I can’t do any better than leave the closing words to Yonosuke’s mother, who writes in a letter to Shoko:

Lately I’ve realized that I was lucky to have Yonosuke as my son. Maybe it’s a strange thing for a mother to say, but meeting him was the best thing that happened to me. I still envision the accident in my head a lot. I can’t figure out why he jumped onto the tracks even though there was no way he could save her. But lately I’ve realized that Yonosuke must have been convinced he could help. In that instant, he thought “I can do this,” not, “it’s no use, there’s nothing I can do.” And I’m very proud to have a son who thought in this way.

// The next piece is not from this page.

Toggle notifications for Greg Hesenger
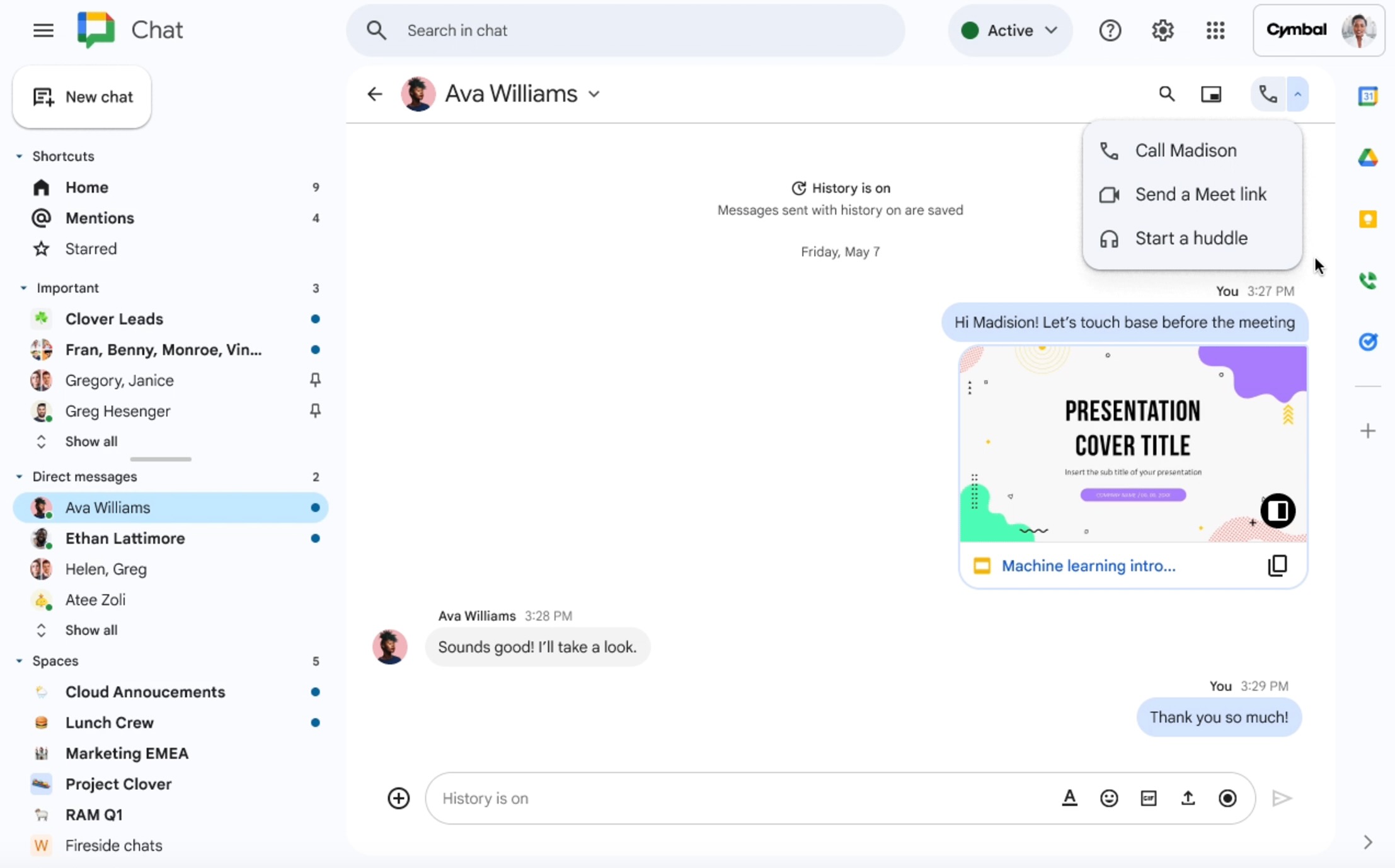Screen dimensions: 1395x868 [315, 410]
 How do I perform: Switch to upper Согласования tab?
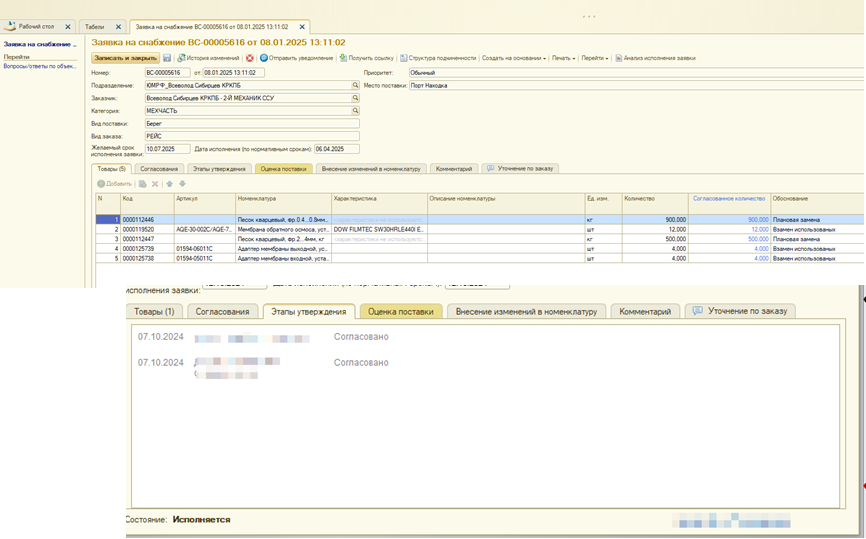159,169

The parents of Lee Su-hyon, Lee Sung-dae and Shin Yoon-chan (right), pray on the platform of JR Shin-Okubo Station in Tokyo at a ceremony to honor their son in 2013, attended by Japanese Prime Minister Shinzo Abe and then-South Korean President Park Geun-hye; Photograph by Yoshiaki Miura for Japan Times

*Since this accident, safety barriers and doors have been installed at many train stations, but only about 30% of Japan’s 250 largest train stations had these safety measures as of 2016. Emergency stop buttons have also been installed at thousands of train stations. After discovering that Seiko Sakamoto, the drunk man who fell onto the tracks, was drinking sake he had bought at a vending machine in the station itself, authorities decided to remove alcohol from “some” vending machines.

3 Comments

  1. hisacro

    This is such impacting movie in my life, I’ll always looked it up when I left
    bad in real life. Only regret I had is not getting hold of the book

    Thanks for your writing (stumbled randomly after all these years!)
    Have a Great day

  2. Hima

    Just wondering, was it mentioned in the book why Yonosuke and Shoko broke up?

    • Erika

      The novel simply says that they broke up during the summer break of their second year at university because of a stupid fight, and neither of them can remember what started the fight. I liked this bit, actually. The novel is an overview of Yonosuke’s life and this was just one part of it. The novel also mentions that Shoko gets teary remembering him when she is working for the UN at an immigrant camp. I have the sequel to this novel but haven’t read it yet!